September 12, 2025 • 8 min read
How to Get Twenty Years Out of a Rooftop Unit
By Rebecca Wilson

Most commercial rooftop units are scrapped between year ten and year fourteen. A reasonable manufacturer-rated lifespan is fifteen to twenty years. So where do those missing years go?
Across our forty largest preventive-maintenance accounts in Rutherford and Davidson counties, the answer is overwhelmingly the same: three small habits, repeated quarterly, add seven to nine years of usable life.
1. Coil cleaning, on a schedule, by hand
Condenser coils accumulate cottonwood, pollen, kitchen grease, and tire dust at a pace that surprises most owners. By the time airflow is visibly reduced, head pressure has been running 30–50 PSI above design for months — and the compressor is paying the bill.
We clean condenser coils twice a year and evaporator coils once. Hand-brush, low-pressure rinse, and a no-rinse alkaline coil cleaner where the build-up justifies it. No power-wash.

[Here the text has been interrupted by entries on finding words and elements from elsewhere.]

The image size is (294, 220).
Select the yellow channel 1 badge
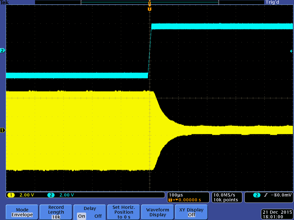click(11, 195)
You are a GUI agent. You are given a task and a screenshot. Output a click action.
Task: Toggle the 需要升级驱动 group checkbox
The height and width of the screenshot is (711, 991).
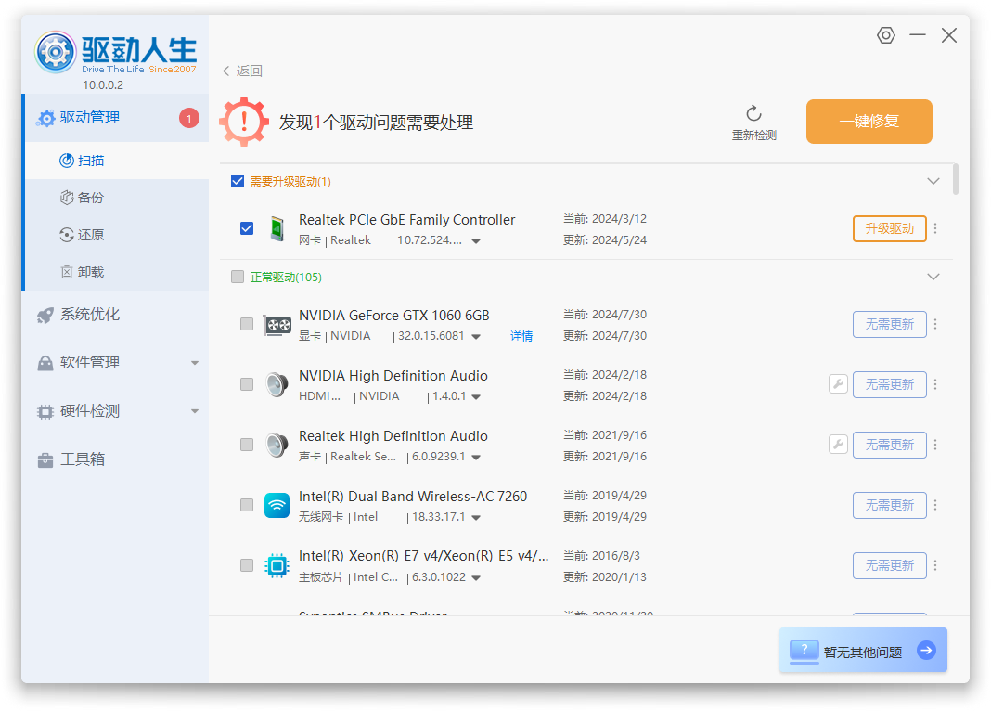pos(238,181)
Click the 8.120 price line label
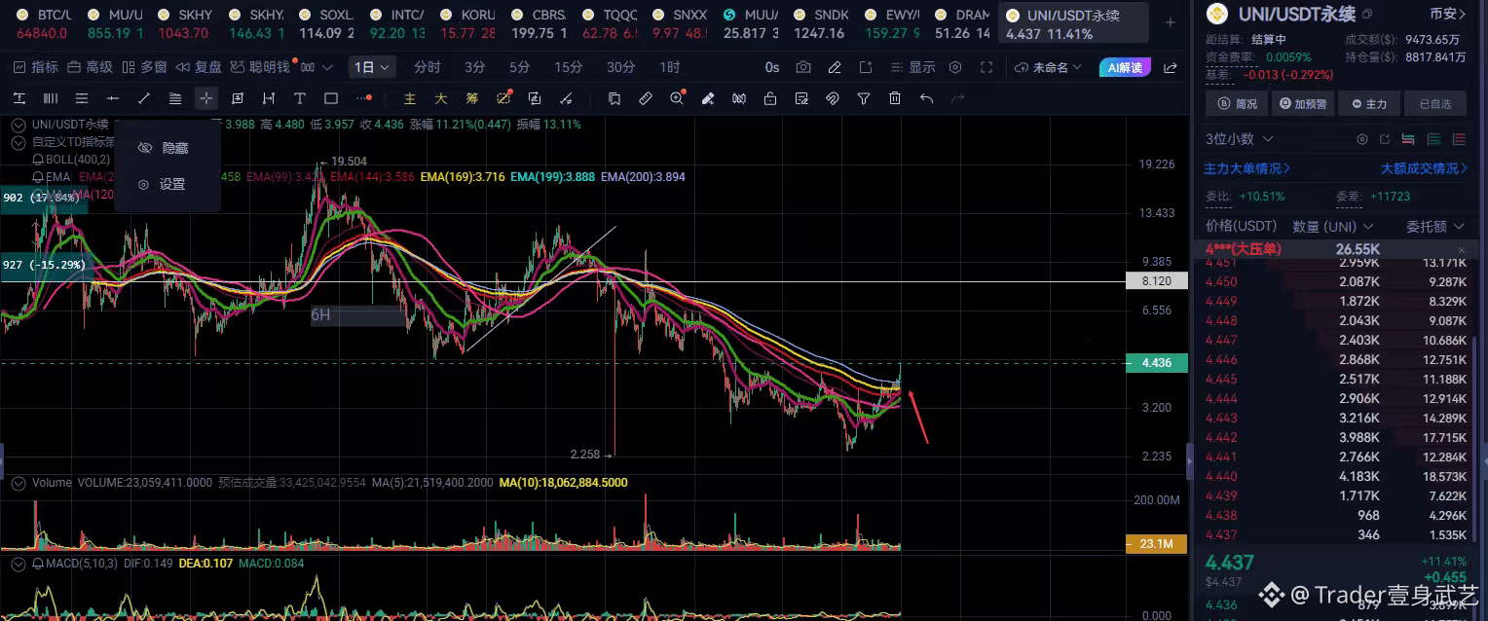Viewport: 1488px width, 621px height. pos(1156,280)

2. Belt tension and motor amperage, every visit
A belt that's too tight kills bearings. A belt that's too loose slips and overheats the motor. The middle is narrow, and it drifts with temperature, humidity, and age.
We log motor amperage at every PM visit and compare it to the nameplate. A 7% deviation gets a note. A 12% deviation gets a phone call. We've caught more failing motors with a clamp meter than with a stethoscope.
3. Drain pan and condensate line treatment
The most common cause of a service call we've seen — by a wide margin — is a clogged condensate line that floods the drain pan and trips a float switch. The unit calls for cooling, fails to provide it, and the tenant calls the property manager at 2:14 PM on a Friday.
A four-dollar tablet in the drain pan every visit, plus a nitrogen-flush of the condensate line annually, prevents nearly all of these calls. We've watched single sites go from twelve emergency visits a summer to one.
What it costs
For a typical 30,000 sq ft commercial building with four to six rooftop units, a quarterly PM program lands between $3,800 and $7,200 per year. The replacement cost of a single mid-size RTU is north of $14,000, and that's before the crane, the curb adapter, and the controls re-tie.
The math isn't subtle.
What to ask your current service provider
Ask for the last three PM reports. If they're a single page with a checkmark next to "filters changed," you're not getting maintenance. You're getting a filter change. Ask for motor amperage readings. Ask for photographs. Ask whether your drain pans were treated.
If you can't get those answers, you're paying for service that doesn't add years to your equipment. And it shows up later as a capital expense you didn't plan for.